Tuesday, 31 July 2012

Angry Birds vs Phonics - The Great App Debate

Watching recent traffic on Twitter regarding e-books, apps and electronic media formats has been quite an interesting exercise for us at ReadItDaddy. With the only other previous smart device at ReadItDaddy Towers being an iPod Touch, we've been out of touch (see what I did there?) with the whole "app" phenomenon as Apple's harsh hardware lifespan rolls over older kit on a yearly basis.

Now we're back in the game with a brand spanking new iPad, it's interesting to see how much (and how little) has changed.

More and more children's books are becoming available as e-books or "apps" as major publishers take a look at their best-loved and top-selling IPs, butter up their authors and delve into the sometimes murky world of electronic entertainment.

It's not all plain sailing though, and publishers, authors, illustrators and app developers aren't exactly big fans of their core audience's 'penny pinching'. Apps are unique in that they have the sort of unrealistic pricing structure that would've had publishers running into the trees screaming a few years back, vowing never to set foot anywhere near the App market. But now they're feeling 'forced' to compete with other publishers who have various ways of dealing with the pain of cheap app pricing and an app-buying public who think £2.99 is a little on the expensive side.

Some publishers use the tried and tested marketing trick of luring buyers in with 'free' apps, that are underpinned by extensive in-app purchases. It's a trick that works for a while. Joe public sees the word 'free' or 'lite' and instantly feels safer in the knowledge that the ludicrous price they paid for their chosen app-friendly device can at least be offset by cheap or zero-priced content. But there's a catch of course, in-app purchases are anything but cheap and as we've seen in the games industry, DLC, microcontent and asset-stripping of full priced titles to produce after-sales price bumps is about as popular a strategy as smearing yourself with honey and diving headlong into a red ant nest.

The other method publishers and developers use is to come up with a fairly 'samey' template for their apps. Grab the original art assets from a book, slap them together in a touch-friendly user interface, slap a few funny noises in there, perhaps a 'memory match' game or (ugh) a 'dress the character' drag and drop game and you're on an instant path to fortune and glory.

Or are you?

You see, kids aren't chumps. They want variety that extends beyond just changing the visuals, they want challenges that will stimulate their developing minds, and they seriously do not want dressing up games or memory match games. These are kids that have to be wooed away from that most sugary-sweet of app addictions, the Angry Birds series. These are kids that are so tech savvy that you can't hide your WAP passwords from them, they'll have already been in and changed it so YOU can't lock them out (thank you http://www.gizmodo.co.uk/2012/07/is-this-the-best-or-the-most-evil-parenting-trick-ever/ for at least giving me a smile this morning with that one!)

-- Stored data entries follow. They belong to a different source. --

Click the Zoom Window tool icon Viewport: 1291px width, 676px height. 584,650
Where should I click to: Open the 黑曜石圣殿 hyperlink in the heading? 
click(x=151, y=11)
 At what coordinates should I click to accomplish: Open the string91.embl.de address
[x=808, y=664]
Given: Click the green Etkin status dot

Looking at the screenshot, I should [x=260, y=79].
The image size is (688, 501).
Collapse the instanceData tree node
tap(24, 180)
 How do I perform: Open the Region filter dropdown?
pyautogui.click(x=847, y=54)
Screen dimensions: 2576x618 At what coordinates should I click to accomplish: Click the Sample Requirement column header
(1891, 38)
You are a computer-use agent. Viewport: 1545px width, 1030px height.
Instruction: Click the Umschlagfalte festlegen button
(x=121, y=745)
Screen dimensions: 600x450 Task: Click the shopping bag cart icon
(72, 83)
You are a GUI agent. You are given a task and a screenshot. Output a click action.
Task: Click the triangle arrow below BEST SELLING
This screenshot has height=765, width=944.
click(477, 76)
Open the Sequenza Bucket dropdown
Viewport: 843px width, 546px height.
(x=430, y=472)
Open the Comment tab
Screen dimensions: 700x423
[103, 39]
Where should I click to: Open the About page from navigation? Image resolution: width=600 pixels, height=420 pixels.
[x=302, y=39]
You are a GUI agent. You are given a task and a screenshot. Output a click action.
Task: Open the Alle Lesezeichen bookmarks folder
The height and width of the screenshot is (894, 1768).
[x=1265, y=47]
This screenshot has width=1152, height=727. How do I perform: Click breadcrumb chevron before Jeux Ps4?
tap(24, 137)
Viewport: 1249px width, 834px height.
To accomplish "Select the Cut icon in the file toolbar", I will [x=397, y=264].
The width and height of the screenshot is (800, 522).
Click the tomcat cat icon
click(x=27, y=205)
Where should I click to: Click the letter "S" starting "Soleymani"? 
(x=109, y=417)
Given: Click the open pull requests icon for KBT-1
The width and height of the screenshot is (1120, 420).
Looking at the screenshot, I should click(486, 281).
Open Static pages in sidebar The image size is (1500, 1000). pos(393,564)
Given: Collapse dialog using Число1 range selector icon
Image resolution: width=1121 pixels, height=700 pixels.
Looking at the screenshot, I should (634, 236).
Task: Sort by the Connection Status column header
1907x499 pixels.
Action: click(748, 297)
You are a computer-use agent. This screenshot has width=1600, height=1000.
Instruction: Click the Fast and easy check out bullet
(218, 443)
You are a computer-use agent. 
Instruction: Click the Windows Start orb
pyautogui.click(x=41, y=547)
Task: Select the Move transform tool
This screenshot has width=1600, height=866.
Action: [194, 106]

Even at the tender age of 4 and a bit, Charlotte will tell you in no uncertain terms that £2.99 for a slimline app based around a book character is not going to cut it and though there's the assumption that if you've got enough disposable income to afford an app-ready device in the first place, you can darned well front up the money for apps, you're not there to dictate to your core market, you're there to win them over.

Some publishers really do 'get it'. HarperCollins Children's Books get it. They offer full-book samples of some of their best loved children's books knowing that parents will appreciate a full-fat freebie with no limits or in-app purchases and then recognise that publisher as offering quality products in future. NosyCrow get it. They offer visually bright, exceptionally slick and reasonably affordable apps and enlist great illustrators, voice-over artists and sound engineers to boost their app quality massively.

Others (and we'll be kind enough not to mention the culprits here) don't get it. They still can't see past the low app price threshold and still don't really understand the digital market. It's OK though, in the one industry that has fully embraced digital downloads and virtual offerings (the games industry), some of the leading lights there really don't get it either and companies like Rovio (the Angry Birds developer / Publishers) thumb their noses, and point and laugh at them as they struggle to offset unit development costs with real solid sales.

Authors and illustrators want changes more than anyone else, and this is where the dim light at the end of the tunnel may exist. Ask an author or an illustrator for idea on how to digitally enhance their books and they'll come up with a ton of great ideas, because by hook or by crook most authors and illustrators are already playing in the vast digital playground, are already hearing first hand from their best customers how great or how awful their work is, and they're already upping their game when it comes to working with their core audience not against them.

If we can get authors and illustrators to pass on the message to developers and publishers, pretty much everyone can come out of this smiling but all sides need to understand one salient fact. No one is stupid in this, and though the old saying goes 'there's one born every minute' or 'a fool and their money are very soon parted', a parent and their budget are glued together like dried weetabix on a child's breakfast bowl.